▶ _Listed records_:
++++++++++++++++++++

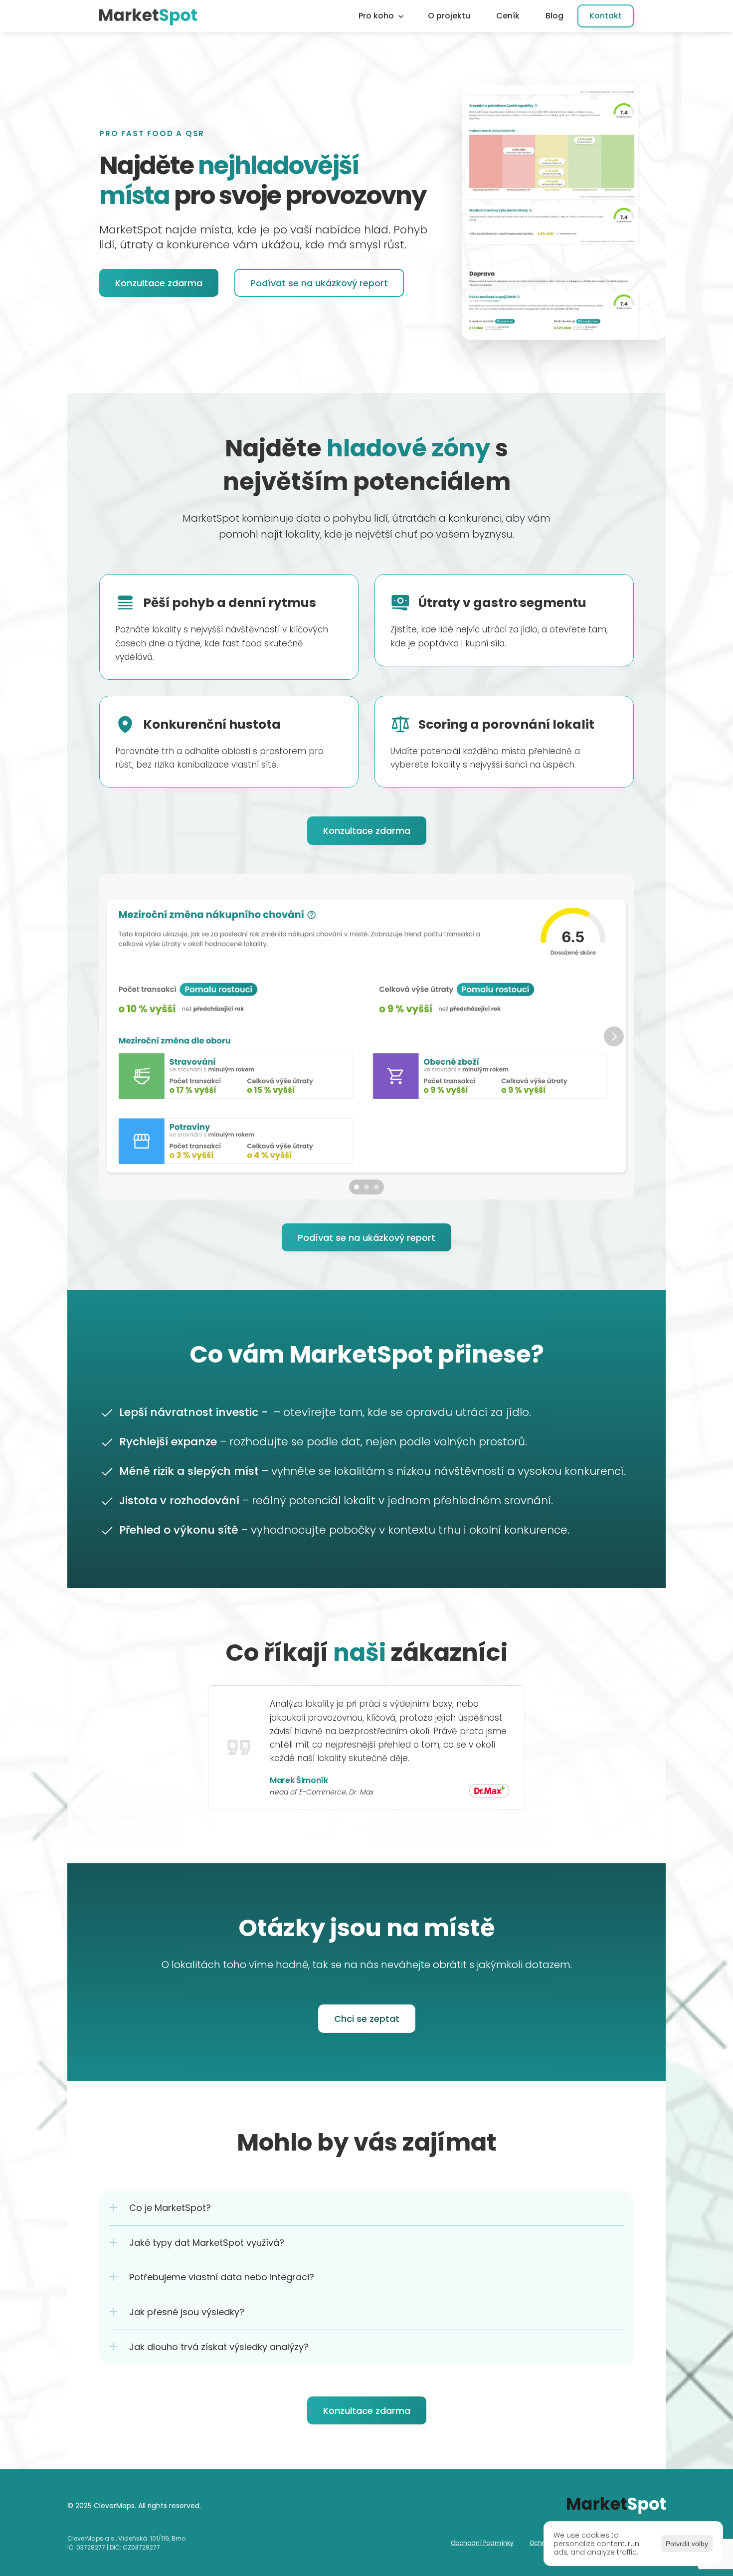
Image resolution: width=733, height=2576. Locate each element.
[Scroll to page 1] (355, 1187)
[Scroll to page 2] (366, 1187)
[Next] (614, 1036)
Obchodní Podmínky (482, 2543)
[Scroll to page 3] (377, 1187)
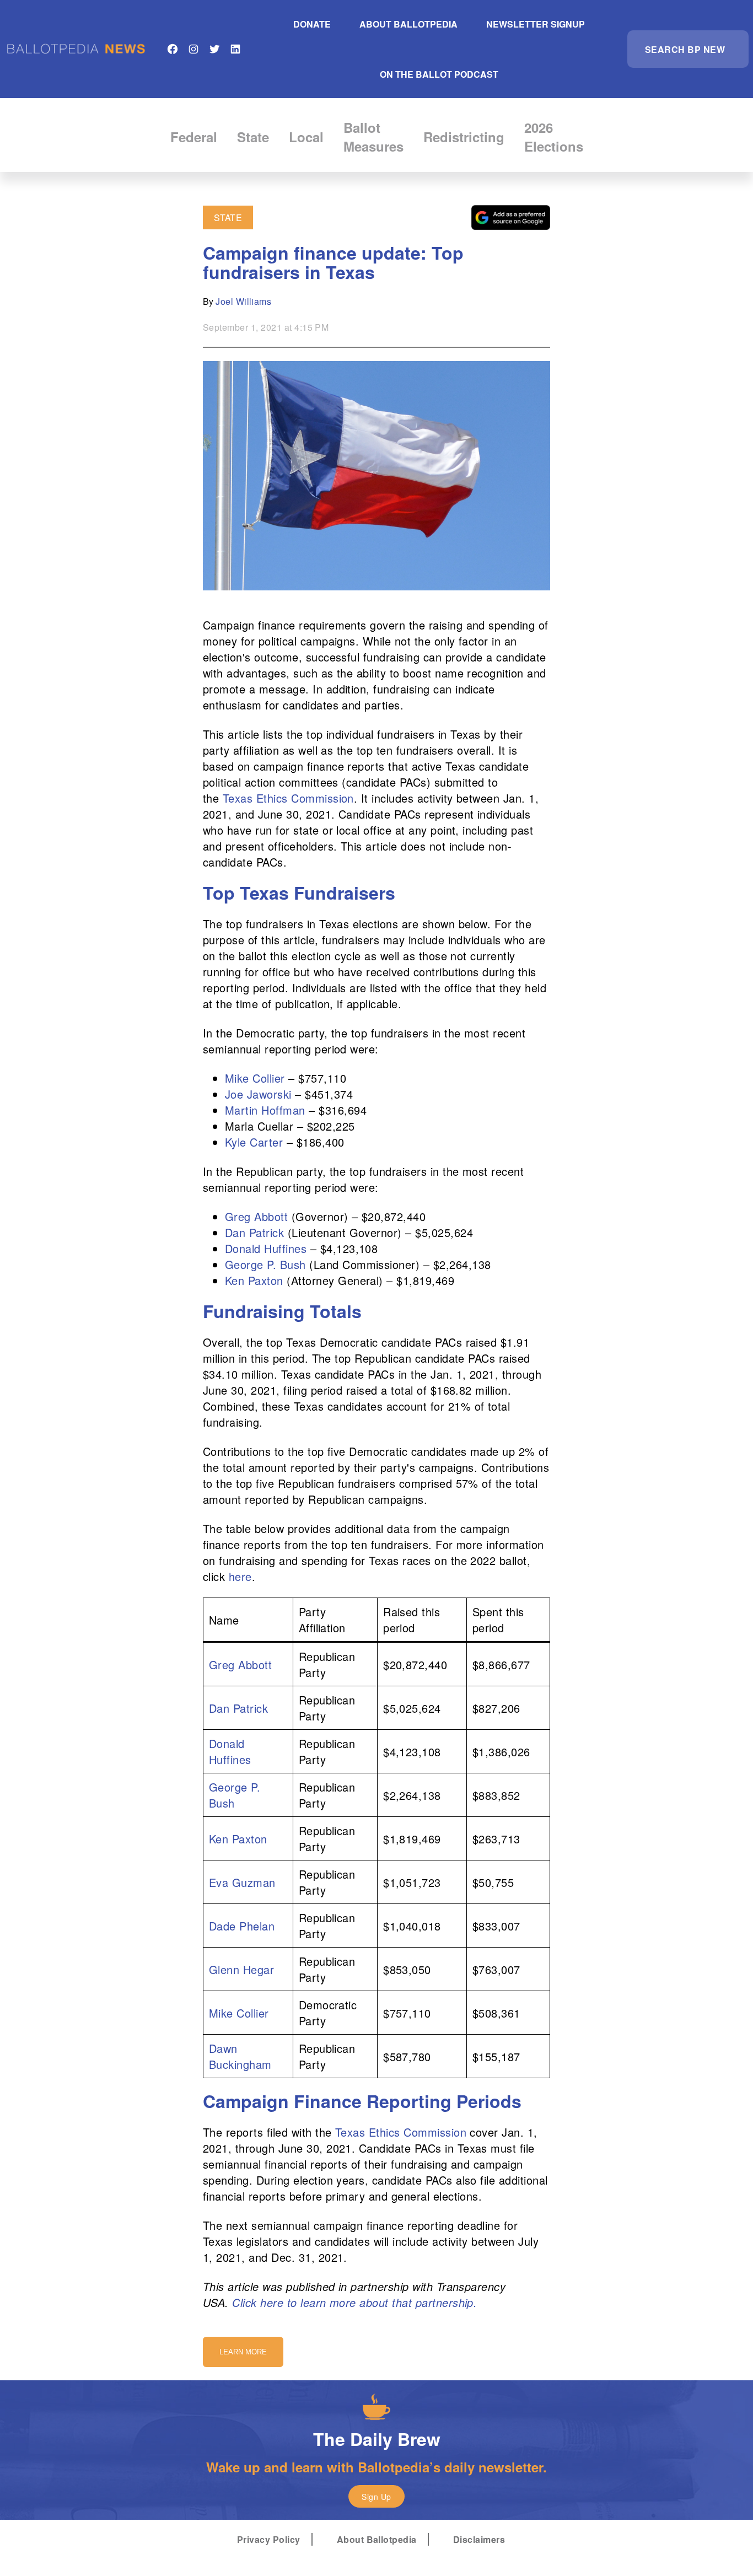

++++++++++++++++++++

▶ _Required work_:
Please set down the data above exactly as given, leaving every picture out.

▶ _Solved exercise_:
Image resolution: width=733, height=2576. Locate each element.
[Scroll to page 1] (355, 1187)
[Scroll to page 2] (366, 1187)
[Next] (614, 1036)
Obchodní Podmínky (482, 2543)
[Scroll to page 3] (377, 1187)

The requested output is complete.